Freddie Johnson was encouraged at a young age to work at the distillery and take part in the family legacy there. But in high school, Freddie had other ideas. Highly intelligent and adept at science and math, he had other goals and ambitions at a young age. As all teenagers do, sometimes they just tell their parents things just to get them to shut up. Freddie told his dad that he would work at the distillery, but knew that wasn’t where his passion was. He went on to attend Kentucky State University and was eventually recruited by AT&T. His job was on the cutting edge of the fiber optics technology and he held two offices simultaneously – one in Atlanta and one in New Jersey. Although his dad was disappointed he did not go to work at the distillery, he was supportive of his son’s efforts in the corporate world.
Eventually, Jimmy’s health would call Freddie to come back home to Frankfort. And, after the Sazerac Company bought the distillery and renamed it Buffalo Trace, Freddie was hired on as one of the first tour guides. By returning to his roots in Frankfort, he fulfilled his dad’s wishes to continue the Johnson Family Legacy at the distillery. At age 71, Freddie Johnson continues to work for the same reasons his dad and granddad did – passion. With his intelligence, kindness, and wisdom, he delights visitors from around the world with his special blend of personal experience, an in depth knowledge of the bourbon industry, and the energy of someone half his age!
The distillery honored the Johnson Family Legacy in 2016 with a “Wall of Fame” near the gift shop area at the Visitor’s Center. Decades of photos adorn this gallery montage.

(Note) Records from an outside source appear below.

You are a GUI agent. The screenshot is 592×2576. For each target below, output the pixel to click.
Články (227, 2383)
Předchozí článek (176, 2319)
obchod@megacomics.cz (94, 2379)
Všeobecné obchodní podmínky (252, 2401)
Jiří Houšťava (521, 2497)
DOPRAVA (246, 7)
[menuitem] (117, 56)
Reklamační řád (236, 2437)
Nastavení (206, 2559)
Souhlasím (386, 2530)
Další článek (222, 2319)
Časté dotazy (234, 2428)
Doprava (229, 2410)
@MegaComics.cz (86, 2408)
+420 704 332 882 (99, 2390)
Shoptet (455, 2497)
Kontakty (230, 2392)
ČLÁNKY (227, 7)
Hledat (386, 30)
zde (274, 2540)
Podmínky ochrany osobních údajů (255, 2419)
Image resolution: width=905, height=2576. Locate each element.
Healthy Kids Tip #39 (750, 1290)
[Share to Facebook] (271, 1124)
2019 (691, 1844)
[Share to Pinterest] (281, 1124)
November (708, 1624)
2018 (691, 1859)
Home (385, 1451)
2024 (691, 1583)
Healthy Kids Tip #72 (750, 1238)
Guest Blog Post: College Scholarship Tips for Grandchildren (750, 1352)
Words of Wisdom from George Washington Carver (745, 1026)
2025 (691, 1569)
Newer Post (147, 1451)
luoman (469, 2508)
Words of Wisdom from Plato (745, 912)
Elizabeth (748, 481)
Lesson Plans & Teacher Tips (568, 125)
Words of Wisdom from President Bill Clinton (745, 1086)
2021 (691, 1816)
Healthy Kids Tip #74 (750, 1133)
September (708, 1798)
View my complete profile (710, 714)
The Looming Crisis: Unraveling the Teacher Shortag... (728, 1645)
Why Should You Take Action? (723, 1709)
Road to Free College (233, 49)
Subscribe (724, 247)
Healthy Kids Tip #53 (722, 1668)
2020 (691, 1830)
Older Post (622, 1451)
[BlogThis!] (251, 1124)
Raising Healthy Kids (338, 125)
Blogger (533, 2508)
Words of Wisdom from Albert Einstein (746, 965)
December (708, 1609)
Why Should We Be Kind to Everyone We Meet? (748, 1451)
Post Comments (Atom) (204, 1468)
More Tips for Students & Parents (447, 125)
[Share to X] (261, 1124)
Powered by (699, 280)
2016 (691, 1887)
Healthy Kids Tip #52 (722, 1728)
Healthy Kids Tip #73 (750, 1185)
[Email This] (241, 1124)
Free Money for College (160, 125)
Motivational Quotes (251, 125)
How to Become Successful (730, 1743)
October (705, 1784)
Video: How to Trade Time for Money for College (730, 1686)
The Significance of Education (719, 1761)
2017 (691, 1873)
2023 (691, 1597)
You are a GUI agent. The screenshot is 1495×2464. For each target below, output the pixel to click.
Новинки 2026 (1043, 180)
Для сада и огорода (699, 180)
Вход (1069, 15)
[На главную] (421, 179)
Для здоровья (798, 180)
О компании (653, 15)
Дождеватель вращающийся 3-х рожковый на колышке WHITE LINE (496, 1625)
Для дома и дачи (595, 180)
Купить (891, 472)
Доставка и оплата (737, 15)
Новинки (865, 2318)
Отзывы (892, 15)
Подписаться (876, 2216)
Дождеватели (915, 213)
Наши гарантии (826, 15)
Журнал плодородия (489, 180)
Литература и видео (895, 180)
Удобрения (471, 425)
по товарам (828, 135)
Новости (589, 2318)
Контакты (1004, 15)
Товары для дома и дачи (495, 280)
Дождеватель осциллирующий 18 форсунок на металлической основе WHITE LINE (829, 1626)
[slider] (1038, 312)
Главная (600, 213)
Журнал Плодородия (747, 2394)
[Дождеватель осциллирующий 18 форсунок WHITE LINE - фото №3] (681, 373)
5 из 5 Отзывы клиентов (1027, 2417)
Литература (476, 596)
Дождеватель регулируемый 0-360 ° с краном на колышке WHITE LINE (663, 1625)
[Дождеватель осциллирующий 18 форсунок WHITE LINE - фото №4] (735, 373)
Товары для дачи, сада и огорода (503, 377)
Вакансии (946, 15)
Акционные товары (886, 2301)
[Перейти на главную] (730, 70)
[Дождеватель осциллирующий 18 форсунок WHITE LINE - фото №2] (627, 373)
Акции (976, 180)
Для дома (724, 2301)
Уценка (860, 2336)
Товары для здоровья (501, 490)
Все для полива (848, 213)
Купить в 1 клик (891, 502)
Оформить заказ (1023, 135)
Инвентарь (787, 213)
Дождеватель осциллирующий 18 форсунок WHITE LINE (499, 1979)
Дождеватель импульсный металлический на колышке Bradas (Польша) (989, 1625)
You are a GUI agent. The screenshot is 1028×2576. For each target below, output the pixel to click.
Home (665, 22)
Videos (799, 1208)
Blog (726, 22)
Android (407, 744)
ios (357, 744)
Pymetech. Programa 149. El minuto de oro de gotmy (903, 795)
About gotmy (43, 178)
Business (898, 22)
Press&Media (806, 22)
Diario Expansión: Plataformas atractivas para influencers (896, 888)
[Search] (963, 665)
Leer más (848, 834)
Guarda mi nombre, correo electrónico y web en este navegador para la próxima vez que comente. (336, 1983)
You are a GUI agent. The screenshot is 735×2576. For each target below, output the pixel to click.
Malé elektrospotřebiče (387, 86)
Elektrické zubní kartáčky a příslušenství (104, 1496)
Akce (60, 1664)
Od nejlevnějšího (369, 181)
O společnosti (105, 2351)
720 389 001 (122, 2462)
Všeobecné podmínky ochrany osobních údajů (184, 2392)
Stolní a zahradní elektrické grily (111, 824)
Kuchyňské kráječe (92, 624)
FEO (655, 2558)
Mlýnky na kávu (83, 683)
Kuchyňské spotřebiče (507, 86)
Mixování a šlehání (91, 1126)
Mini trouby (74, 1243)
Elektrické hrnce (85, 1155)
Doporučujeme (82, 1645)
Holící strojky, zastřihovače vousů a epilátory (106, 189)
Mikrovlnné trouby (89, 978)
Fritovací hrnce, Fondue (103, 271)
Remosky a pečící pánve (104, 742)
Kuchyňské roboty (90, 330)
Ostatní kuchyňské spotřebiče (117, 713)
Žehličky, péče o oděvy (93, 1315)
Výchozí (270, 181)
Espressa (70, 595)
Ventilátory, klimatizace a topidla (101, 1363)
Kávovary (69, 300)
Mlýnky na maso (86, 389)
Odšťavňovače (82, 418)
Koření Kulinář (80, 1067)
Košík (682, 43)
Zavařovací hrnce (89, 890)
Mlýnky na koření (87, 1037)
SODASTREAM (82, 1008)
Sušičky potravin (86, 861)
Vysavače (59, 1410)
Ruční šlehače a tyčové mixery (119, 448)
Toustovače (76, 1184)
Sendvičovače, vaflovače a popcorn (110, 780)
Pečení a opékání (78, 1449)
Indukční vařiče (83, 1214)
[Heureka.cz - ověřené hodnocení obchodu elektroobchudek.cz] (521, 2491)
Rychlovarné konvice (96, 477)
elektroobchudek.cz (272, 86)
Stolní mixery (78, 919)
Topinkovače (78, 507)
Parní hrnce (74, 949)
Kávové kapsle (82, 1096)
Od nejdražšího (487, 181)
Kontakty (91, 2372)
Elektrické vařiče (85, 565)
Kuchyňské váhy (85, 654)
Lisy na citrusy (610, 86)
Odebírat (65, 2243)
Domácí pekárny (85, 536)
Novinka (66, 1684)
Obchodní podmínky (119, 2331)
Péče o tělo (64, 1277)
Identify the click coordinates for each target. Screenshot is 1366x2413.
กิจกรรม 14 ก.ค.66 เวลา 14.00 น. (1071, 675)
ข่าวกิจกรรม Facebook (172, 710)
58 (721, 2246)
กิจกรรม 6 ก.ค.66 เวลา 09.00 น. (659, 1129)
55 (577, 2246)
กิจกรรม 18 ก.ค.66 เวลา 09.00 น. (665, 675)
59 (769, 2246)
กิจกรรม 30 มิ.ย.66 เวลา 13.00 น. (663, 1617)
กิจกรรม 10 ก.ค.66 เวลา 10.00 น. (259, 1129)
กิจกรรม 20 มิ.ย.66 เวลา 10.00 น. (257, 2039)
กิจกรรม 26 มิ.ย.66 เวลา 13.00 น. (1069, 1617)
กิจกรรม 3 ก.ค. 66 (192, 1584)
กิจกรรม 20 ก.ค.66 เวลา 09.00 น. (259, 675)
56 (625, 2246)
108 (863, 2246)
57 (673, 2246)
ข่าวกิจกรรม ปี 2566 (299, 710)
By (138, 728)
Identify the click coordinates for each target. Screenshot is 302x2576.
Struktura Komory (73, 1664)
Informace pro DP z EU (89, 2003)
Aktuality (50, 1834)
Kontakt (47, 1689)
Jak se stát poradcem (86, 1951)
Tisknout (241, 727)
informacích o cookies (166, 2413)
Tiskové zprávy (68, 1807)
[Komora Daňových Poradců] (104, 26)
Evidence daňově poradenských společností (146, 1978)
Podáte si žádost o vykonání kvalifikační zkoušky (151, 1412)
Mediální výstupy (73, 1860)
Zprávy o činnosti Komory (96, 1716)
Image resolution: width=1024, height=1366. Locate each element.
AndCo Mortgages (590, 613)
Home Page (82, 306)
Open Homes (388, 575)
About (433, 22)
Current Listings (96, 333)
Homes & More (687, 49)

The George T. Stagg Distillery, under the leadership of Col. Blanton, did not see color barriers. An establishment ahead of its time and the Civil Rights movement of the 60’s, racism was not tolerated. Everyone worked hard. And everyone there, no matter color or creed, was part of the distillery family – a community within the Frankfort community. A tradition upheld and honored today under the ownership of the Sazerac family.
The Johnson family roots run deep in Frankfort. Having lived in South Frankfort, on Glens Creek Road, and in East Frankfort, they always return home to the capital city. They contributed throughout the community outside of the distillery through their church and honoring those at the Green Hill Cemetery. These Johnson men were and are still men of honor, of strength, and endurance. They are as much a part of Frankfort’s African American history as Dr. Martin Luther King was to American history.